The normal-incidence reflection coefficient

Consider a seismic wave traveling straight down (normal incidence, incidence angle = 0) through medium 1 and hitting the boundary with medium 2. The fraction of amplitude that reflects back is:

$R = \dfrac{Z_2 - Z_1}{Z_2 + Z_1}$

R is a pure ratio, dimensionless, between –1 and +1. The sign matters:

R > 0: impedance increases going into the reflector. The reflected pulse has the same polarity as the incident pulse. On standard SEG-positive display this appears as a peak.
R < 0: impedance decreases going into the reflector. The reflected pulse is flipped in polarity. On standard SEG-positive display this appears as a trough.
R = 0: no impedance contrast, no reflection. The boundary is invisible to seismic.

Where does this formula come from? Pressure and particle velocity must be continuous across the boundary (mechanical continuity). Writing down those two continuity conditions and solving for the reflected-wave amplitude relative to the incident-wave amplitude gives exactly the formula above. The full derivation uses the Zoeppritz equations, which also handle non-normal incidence, mode conversions between P and S waves, and so on. Part 5 covers the full Zoeppritz machinery. For now, normal-incidence is enough — and it is what stacked seismic approximates.

What is a "bright" reflector?

A rough field calibration for reflection coefficient magnitude:

|R| < 0.05 — weak, may be lost in noise
|R| = 0.05 to 0.15 — typical sedimentary reflector
|R| = 0.15 to 0.25 — strong, clearly visible, a key interpretation marker
|R| > 0.25 — very bright. Examples: top of salt under shale, shale on tight carbonate, top of a gas sand

A reflection coefficient of 0.30 means 30% of the incident amplitude reflects. Amplitude of 0.5 would be an extraordinary value (encountered only at the sea floor or at gas-charged sands in exceptional cases). Knowing this scale prevents you from being over-impressed or under-impressed by the relative brightness of reflectors on your section.

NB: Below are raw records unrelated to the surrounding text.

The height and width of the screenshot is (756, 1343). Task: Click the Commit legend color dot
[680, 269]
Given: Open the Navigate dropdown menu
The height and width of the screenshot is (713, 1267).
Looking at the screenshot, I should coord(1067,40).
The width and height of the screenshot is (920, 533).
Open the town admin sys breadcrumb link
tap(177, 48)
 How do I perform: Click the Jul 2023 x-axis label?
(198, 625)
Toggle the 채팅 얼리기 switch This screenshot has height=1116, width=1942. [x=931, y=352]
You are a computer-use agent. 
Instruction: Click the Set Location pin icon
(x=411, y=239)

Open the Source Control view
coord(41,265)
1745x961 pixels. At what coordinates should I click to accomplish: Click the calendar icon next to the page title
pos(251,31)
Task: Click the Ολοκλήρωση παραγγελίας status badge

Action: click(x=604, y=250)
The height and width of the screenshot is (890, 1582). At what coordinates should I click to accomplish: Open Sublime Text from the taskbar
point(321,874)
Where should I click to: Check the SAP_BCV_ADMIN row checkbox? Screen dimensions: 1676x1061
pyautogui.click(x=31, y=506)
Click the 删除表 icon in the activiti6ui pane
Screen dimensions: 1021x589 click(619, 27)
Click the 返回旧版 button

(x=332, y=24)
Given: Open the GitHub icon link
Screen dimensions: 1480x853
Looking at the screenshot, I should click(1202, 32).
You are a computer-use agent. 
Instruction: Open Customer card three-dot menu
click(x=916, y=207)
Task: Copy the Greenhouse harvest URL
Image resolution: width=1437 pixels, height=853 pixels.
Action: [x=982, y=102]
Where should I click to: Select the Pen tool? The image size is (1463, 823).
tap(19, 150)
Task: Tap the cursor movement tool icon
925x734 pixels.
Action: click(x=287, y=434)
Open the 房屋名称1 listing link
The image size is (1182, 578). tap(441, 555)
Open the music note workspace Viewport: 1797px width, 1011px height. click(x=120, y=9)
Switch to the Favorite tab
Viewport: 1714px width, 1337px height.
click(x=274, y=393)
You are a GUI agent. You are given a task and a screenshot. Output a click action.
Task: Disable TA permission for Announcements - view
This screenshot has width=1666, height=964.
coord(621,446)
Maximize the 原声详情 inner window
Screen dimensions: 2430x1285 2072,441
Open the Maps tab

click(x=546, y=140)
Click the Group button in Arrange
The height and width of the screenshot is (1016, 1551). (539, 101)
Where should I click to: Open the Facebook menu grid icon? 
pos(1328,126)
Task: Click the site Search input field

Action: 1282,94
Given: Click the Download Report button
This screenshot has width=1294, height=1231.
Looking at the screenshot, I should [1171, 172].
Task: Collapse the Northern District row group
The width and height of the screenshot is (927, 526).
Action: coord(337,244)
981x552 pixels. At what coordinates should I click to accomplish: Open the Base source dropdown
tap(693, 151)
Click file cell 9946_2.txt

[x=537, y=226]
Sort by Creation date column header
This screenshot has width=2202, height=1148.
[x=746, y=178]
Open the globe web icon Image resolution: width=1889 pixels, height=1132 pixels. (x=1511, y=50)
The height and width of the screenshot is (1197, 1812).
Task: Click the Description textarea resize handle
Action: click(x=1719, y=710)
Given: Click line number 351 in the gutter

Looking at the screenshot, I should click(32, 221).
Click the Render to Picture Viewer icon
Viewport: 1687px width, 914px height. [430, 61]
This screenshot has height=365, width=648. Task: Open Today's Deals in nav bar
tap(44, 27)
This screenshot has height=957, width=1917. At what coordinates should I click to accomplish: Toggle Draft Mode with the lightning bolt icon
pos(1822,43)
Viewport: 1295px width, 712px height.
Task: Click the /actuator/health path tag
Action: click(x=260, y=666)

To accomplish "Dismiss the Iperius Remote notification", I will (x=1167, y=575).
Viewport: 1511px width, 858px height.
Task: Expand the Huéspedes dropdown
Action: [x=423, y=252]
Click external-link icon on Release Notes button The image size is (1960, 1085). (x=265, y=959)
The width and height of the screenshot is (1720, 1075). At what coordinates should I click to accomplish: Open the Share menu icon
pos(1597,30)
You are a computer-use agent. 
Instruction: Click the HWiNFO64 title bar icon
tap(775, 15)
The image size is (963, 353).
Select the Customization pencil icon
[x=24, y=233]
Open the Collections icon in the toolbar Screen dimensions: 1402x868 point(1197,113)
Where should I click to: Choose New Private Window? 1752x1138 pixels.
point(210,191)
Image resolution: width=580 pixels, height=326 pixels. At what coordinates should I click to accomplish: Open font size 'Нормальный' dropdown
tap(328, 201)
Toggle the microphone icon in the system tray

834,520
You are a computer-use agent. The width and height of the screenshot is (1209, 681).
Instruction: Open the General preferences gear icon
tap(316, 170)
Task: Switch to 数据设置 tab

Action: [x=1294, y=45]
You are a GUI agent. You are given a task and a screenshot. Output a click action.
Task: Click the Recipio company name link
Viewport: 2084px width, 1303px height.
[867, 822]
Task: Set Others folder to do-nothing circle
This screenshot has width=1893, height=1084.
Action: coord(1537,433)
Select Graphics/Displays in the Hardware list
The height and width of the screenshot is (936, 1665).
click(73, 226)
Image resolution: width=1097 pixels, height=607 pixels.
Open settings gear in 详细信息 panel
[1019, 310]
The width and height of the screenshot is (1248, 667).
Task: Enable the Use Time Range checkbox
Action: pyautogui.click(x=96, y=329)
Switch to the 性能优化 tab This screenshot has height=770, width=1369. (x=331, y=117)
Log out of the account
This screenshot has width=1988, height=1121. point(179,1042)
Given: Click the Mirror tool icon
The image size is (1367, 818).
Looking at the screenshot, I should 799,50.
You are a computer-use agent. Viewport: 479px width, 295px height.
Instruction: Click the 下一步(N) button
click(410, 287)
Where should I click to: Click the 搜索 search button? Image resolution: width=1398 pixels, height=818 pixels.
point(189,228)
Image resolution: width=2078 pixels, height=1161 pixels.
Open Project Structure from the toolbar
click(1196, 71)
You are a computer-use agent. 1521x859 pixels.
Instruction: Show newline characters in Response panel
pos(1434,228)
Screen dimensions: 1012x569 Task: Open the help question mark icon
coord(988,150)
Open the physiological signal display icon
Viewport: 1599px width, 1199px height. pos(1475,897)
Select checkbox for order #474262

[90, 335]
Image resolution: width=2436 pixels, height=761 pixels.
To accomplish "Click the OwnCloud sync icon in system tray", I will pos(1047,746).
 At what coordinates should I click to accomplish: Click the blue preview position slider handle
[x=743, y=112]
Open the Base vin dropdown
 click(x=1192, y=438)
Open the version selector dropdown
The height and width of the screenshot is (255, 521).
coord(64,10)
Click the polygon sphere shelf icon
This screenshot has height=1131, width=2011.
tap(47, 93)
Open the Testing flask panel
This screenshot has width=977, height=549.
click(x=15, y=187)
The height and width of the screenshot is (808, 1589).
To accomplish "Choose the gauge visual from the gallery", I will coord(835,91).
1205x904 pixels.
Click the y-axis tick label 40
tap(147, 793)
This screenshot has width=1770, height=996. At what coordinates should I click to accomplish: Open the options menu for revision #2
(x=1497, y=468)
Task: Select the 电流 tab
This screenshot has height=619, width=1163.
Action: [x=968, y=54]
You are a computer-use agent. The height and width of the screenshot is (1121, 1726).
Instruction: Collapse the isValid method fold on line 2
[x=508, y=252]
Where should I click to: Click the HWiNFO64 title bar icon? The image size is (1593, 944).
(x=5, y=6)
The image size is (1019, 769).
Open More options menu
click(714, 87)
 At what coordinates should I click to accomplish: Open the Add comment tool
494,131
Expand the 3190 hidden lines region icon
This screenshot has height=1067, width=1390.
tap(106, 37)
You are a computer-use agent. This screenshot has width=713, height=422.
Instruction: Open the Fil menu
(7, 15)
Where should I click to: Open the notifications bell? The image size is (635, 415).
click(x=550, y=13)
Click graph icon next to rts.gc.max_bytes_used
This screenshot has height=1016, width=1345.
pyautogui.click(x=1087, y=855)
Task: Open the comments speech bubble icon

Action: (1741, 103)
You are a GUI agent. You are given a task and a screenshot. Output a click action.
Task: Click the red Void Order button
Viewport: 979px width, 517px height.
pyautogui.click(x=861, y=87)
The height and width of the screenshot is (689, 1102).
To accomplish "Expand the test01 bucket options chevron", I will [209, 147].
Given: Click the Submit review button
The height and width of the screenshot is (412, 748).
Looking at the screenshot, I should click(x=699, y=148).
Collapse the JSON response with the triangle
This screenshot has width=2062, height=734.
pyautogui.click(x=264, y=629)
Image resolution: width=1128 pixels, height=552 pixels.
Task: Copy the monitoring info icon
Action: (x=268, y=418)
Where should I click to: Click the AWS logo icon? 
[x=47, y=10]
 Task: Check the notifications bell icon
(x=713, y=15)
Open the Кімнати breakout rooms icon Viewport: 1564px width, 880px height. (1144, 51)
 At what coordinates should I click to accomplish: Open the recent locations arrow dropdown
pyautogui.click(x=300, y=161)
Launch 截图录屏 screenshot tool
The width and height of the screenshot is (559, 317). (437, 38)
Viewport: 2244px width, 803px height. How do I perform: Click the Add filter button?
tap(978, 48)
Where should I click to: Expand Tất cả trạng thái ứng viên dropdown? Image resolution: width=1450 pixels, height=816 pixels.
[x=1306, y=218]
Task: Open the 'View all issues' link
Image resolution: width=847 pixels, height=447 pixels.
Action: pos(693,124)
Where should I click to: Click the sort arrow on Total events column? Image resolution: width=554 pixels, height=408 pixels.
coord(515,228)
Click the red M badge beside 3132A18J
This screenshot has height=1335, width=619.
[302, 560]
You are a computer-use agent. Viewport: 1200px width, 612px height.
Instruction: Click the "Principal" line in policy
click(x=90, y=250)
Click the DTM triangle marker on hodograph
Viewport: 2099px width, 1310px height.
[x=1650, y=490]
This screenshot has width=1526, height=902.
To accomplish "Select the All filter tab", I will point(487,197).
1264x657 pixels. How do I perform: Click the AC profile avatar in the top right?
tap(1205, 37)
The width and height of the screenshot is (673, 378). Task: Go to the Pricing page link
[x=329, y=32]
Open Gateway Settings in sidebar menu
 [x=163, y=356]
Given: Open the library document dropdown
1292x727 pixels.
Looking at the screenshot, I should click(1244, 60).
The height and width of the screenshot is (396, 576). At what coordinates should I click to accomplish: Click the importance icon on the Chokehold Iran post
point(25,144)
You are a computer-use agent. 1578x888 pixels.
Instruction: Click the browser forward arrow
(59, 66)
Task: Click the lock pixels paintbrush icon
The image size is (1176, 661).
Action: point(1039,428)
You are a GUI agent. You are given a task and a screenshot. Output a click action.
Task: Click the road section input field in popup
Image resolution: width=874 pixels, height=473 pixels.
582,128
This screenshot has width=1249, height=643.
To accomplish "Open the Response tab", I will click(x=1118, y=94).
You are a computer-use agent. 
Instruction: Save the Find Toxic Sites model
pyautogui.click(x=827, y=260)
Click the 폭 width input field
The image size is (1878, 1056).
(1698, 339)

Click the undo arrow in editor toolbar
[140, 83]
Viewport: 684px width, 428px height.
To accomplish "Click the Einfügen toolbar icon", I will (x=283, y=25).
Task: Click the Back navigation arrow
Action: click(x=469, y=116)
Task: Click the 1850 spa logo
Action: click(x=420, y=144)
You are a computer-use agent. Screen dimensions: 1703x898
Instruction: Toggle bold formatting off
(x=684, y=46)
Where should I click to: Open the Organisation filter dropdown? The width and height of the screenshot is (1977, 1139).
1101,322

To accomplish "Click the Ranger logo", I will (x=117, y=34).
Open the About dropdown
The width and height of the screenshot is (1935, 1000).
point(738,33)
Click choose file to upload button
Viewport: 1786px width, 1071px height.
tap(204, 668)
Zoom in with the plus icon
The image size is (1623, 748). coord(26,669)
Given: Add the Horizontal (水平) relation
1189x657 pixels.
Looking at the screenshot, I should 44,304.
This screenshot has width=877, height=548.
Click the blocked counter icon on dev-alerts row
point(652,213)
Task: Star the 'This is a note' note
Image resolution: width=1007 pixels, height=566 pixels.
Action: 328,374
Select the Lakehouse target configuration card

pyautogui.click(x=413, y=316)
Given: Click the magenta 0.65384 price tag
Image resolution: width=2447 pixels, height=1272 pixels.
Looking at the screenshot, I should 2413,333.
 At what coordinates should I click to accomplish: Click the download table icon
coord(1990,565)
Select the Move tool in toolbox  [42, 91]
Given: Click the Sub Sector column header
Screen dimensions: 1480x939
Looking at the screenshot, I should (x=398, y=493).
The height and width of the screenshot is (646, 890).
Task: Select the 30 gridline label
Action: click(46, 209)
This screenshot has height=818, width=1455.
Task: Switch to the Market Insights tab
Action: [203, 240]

One subtle but important point. The amplitude you read off a seismic trace is proportional to R, but also scaled by the wavelet shape, by processing gain choices, and by acquisition geometry. You rarely get to measure R directly. What you can do is compare relative brightness between reflectors in the same dataset — a reflector twice as bright as its neighbour plausibly has twice the impedance contrast, other things being roughly equal. That comparative reasoning is the bread-and-butter of qualitative interpretation.

Transmission and energy conservation

If a fraction R of amplitude reflects, the rest transmits into the lower layer. The transmission coefficient (for amplitude) is $T = 1 - R$ . Note that R and T each refer to amplitude, not energy. Energy goes as amplitude squared, so the fraction of energy reflected is $R^2$ and transmitted is $1 - R^2$ .

For most sedimentary reflectors with |R| < 0.2, energy loss into reflection is less than 4%. This is why a seismic wave can travel deep into the subsurface, reflecting off many boundaries along the way, and still have meaningful amplitude at each one. If reflectors were "loud" (R ≈ 0.5), the wave would be almost entirely consumed by the first boundary and we would not image below the shallow section.

Finally, a convention note. We have been assuming a wave traveling downward. If the wave is traveling up (after reflection), the roles of Z₁ and Z₂ swap, and the reflection coefficient for the upcoming wave at the same boundary is –R. This is relevant for multiples and for full-wave modeling; it is a detail that will return in Part 2.

References

Sheriff, R. E., & Geldart, L. P. (1995). Exploration Seismology (2nd ed.). Cambridge University Press.
Mavko, G., Mukerji, T., & Dvorkin, J. (2009). The Rock Physics Handbook (2nd ed.). Cambridge University Press.
Bacon, M., Simm, R., & Redshaw, T. (2003). 3-D Seismic Interpretation. Cambridge University Press.
Castagna, J. P., Batzle, M. L., & Eastwood, R. L. (1985). Relationships between compressional-wave and shear-wave velocities in clastic silicate rocks. Geophysics, 50(4), 571–581.